Picture death personified. Maybe you imagine a skull-faced reaper with a cloak and scythe or a terrifying angel on his pale horse. Or maybe, if you’re of the right age and background, death is a perky goth girl with a penchant for Mary Poppins and an Eye of Horus spiral on her cheek.
This incarnation of Death, introduced in a 1989 issue of the DC/Vertigo comic The Sandman, may be the most beloved of popular culture’s psychopomps—mythical beings that guide the dead souls to the afterlife. Named the fifteenth greatest comic character by Empire Magazine in 2008 (ahead of Iron Man and Wonder Woman), she has graced posters and t-shirts. Even more than twenty years after she first chirped happily through the pages of issue #8, she inspires convention attendees to dress up in detailed recreations of her costumes.
Death (or rather, the woman who inspired her appearance) also happens to be a Salt Lake City native.
Meet Cinamon Hadley, the body-piercer and muse whose portrait was immortalized as the second eldest in a family of anthropomorphized forces, called The Endless, in Neil Gaiman’s cult-classic series.

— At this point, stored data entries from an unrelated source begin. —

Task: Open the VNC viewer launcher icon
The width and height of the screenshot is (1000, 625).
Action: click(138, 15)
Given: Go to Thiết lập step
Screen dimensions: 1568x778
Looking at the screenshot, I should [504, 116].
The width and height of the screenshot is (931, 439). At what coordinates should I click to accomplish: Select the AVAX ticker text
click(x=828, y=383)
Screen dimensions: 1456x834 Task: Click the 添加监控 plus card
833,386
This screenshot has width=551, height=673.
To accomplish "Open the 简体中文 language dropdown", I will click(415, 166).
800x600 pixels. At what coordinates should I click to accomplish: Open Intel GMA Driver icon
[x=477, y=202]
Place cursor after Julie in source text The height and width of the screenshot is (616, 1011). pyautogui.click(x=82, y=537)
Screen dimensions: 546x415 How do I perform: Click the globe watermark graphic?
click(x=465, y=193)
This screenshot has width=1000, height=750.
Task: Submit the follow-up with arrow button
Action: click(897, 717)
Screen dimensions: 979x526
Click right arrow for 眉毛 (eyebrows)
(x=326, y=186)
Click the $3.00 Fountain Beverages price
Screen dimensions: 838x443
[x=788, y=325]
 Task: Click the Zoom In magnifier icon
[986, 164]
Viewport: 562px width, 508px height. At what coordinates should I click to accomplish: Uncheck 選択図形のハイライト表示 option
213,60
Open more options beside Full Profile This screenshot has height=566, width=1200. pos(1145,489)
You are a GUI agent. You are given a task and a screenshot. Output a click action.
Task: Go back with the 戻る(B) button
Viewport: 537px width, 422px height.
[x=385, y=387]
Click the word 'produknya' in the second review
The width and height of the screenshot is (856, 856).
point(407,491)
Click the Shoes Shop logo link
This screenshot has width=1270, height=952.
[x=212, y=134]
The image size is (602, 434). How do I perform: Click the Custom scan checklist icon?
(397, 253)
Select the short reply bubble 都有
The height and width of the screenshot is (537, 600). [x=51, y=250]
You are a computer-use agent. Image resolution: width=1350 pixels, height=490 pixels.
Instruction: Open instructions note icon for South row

Extremely tall, extraordinarily thin, with bone-white skin, impeccable make-up and thin, black dreadlocks that fall well past her waist, she is an arresting sight. As we’re sitting down to talk, a passing cyclist slows down to exclaim, “I like your locks!” and earns a beaming smile from Hadley.
Despite most people’s assumptions, Hadley was never Gaiman’s inspiration for the character—neither was Tori Amos, who is sometimes credited as such, nor was Donna Ricci who, in an interview published in Bite Magazine, described in detail meeting with Gaiman for a photo shoot, but has since removed the claims from her website. Hadley has never met Gaiman, although they have exchanged emails. In fact, Death wasn’t even supposed to be a goth girl and Gaiman wasn’t actually responsible for creating Death’s signature look at all.
So how did Hadley end up inspiring Death?
Originally, writes Gaiman in The Sandman Companion, he imagined the character as looking like ‘60s singer Nico as she appeared on the cover of Chelsea Girl. But the comic’s artist, Mike Dringenberg, also a Salt Lake City resident at the time, had other ideas. Gaiman writes, “He sent me a drawing based on a woman he knew named Cinamon—the drawing that was later printed in Sandman 11—and I looked at it and had the immediate reaction of, ‘Wow. That’s really cool.’”
Hadley explains how she went from begging for spare change and living in the infamous ‘80s Salt Lake City flophouse called Kill Pigs to gracing the pages of a world-famous comic. “Mike Dringenberg was a good friend of mine,” says Hadley. “He told me that he wanted to use me for a model for a character in a comic book, but I didn’t think anything about it.” It wasn’t until years later, the conversation long forgotten, that she leafed through an issue at a friend’s apartment in Houston, Texas and found Dringenberg’s original drawing of her looking up from the pages and a personal thanks from the author for the use of her image.
“Hey, this is me!” she exclaimed, to the amazement of her friend.